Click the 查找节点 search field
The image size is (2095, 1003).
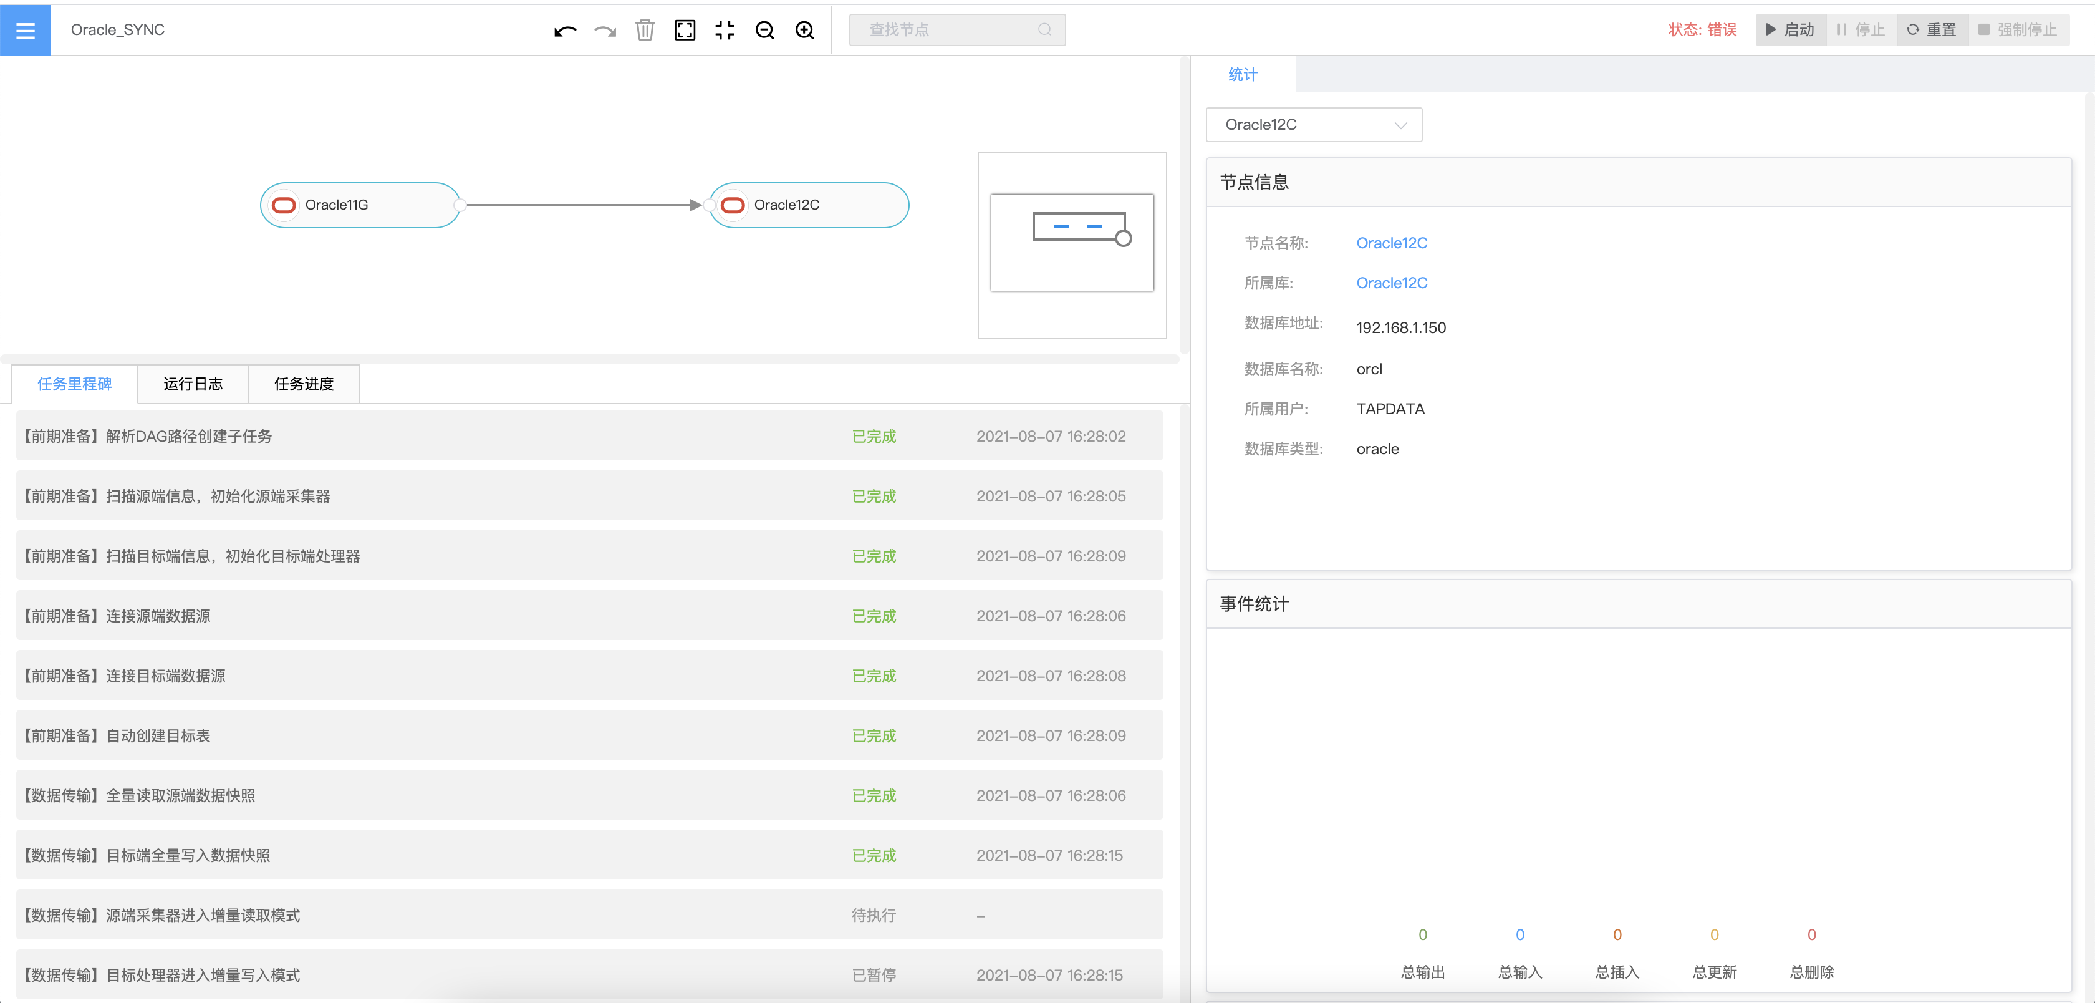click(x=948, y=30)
***
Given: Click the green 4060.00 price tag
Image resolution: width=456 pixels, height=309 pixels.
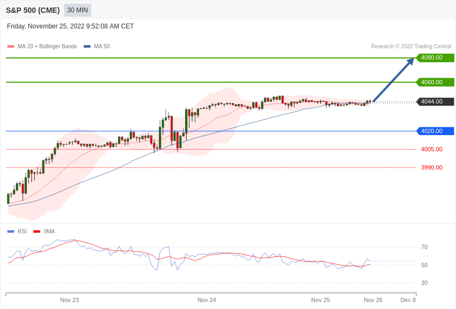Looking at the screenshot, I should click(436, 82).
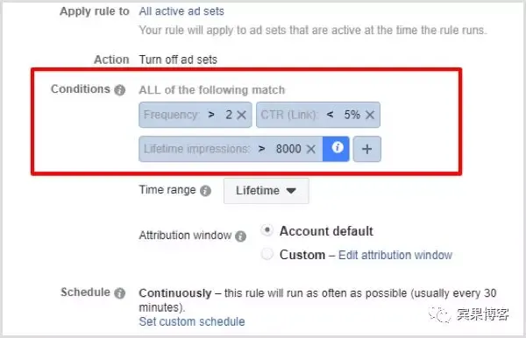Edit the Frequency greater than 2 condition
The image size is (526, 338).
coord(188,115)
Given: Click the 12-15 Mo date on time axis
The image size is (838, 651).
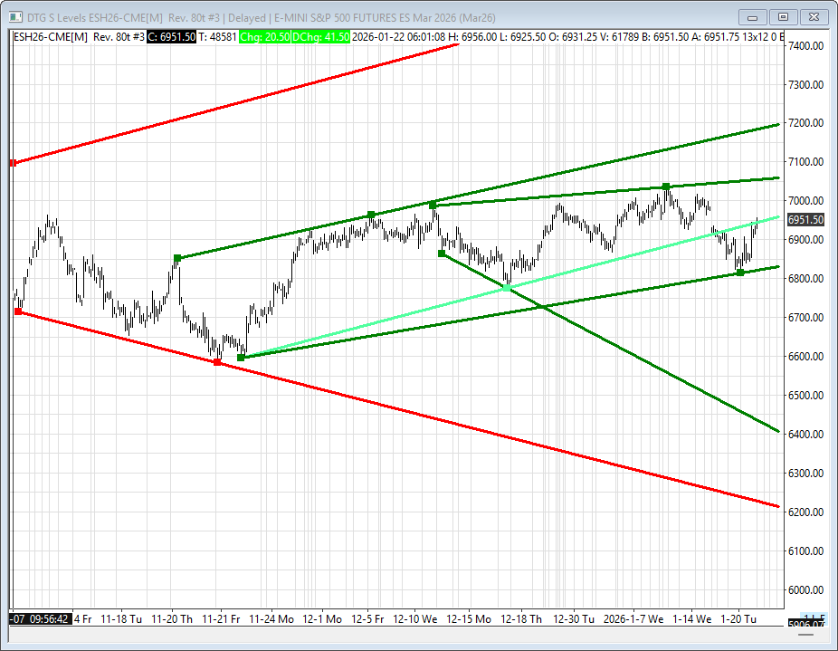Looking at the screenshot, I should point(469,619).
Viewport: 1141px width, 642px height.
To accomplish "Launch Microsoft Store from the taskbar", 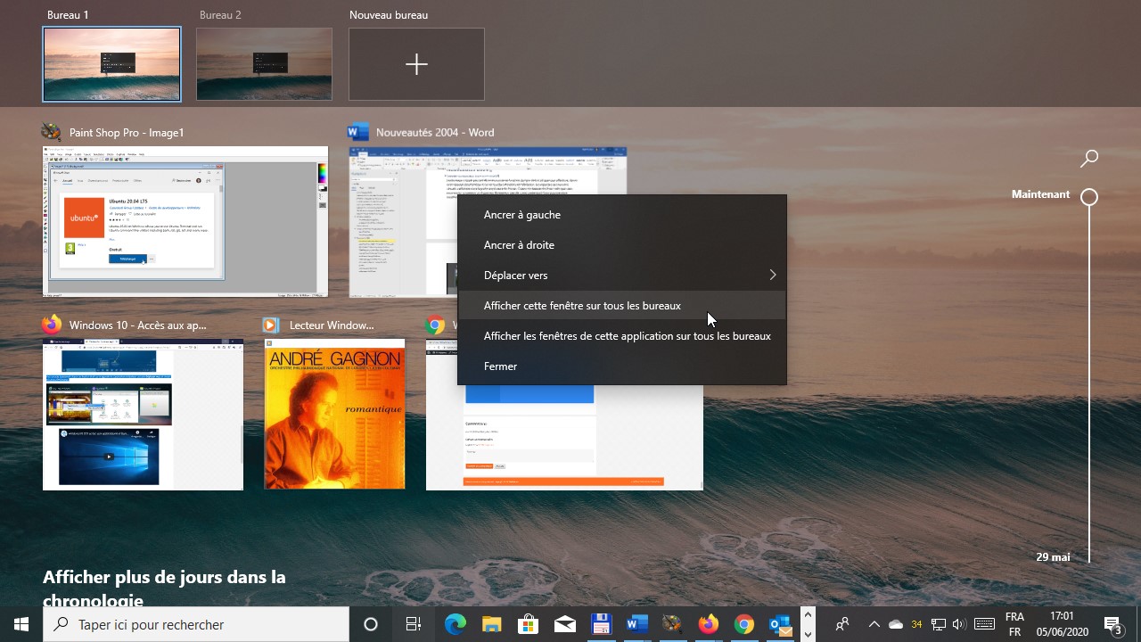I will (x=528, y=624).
***
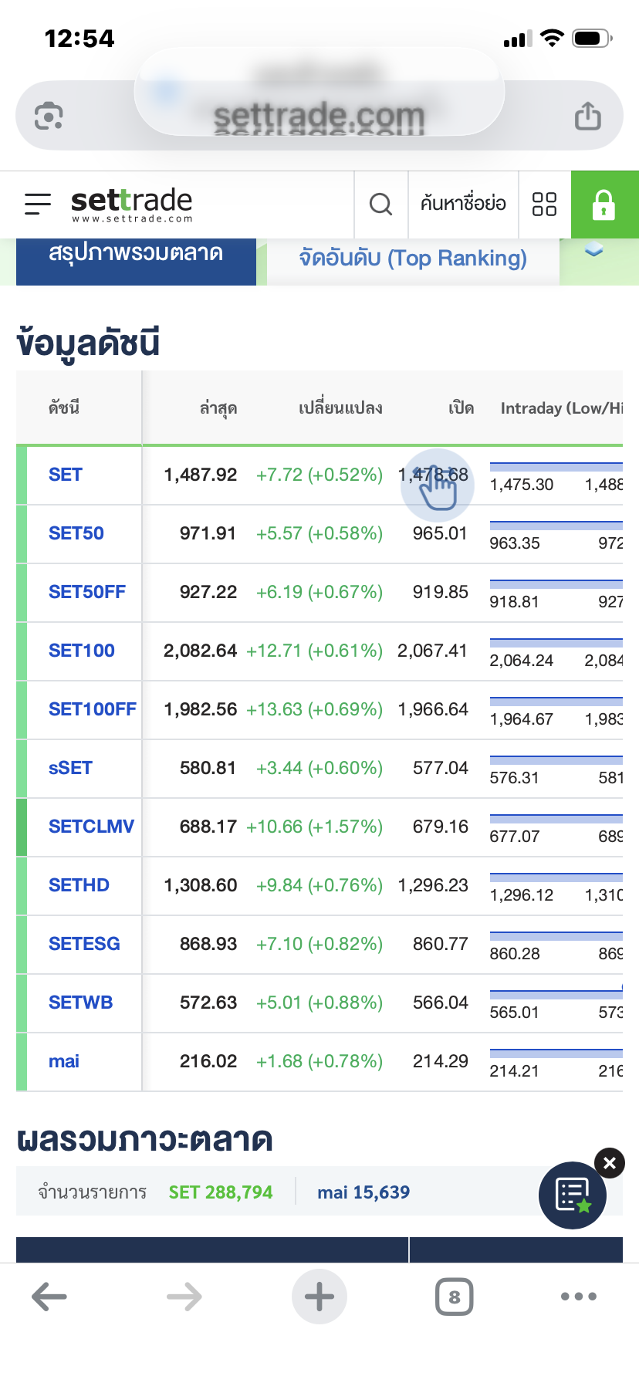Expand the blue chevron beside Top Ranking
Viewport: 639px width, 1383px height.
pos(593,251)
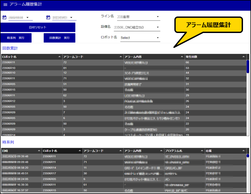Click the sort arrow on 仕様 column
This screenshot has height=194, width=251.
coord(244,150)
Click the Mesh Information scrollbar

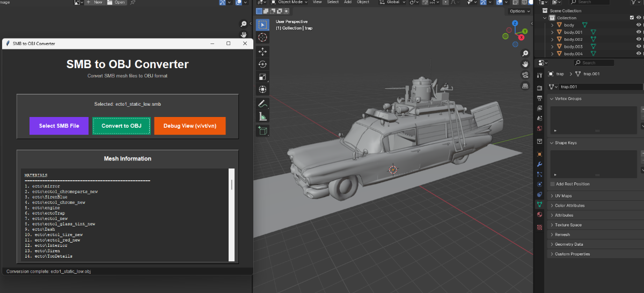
***
PROBLEM DESCRIPTION
Update the listing from the line containing "Click the 查找节点 search field" through the line containing "click(x=948, y=30)" so that "search field" becomes "input box", with everything else left unchanged and the pictures omitted from your answer.

EXERCISE RESULT
Click the 查找节点 input box
The image size is (2095, 1003).
click(x=948, y=30)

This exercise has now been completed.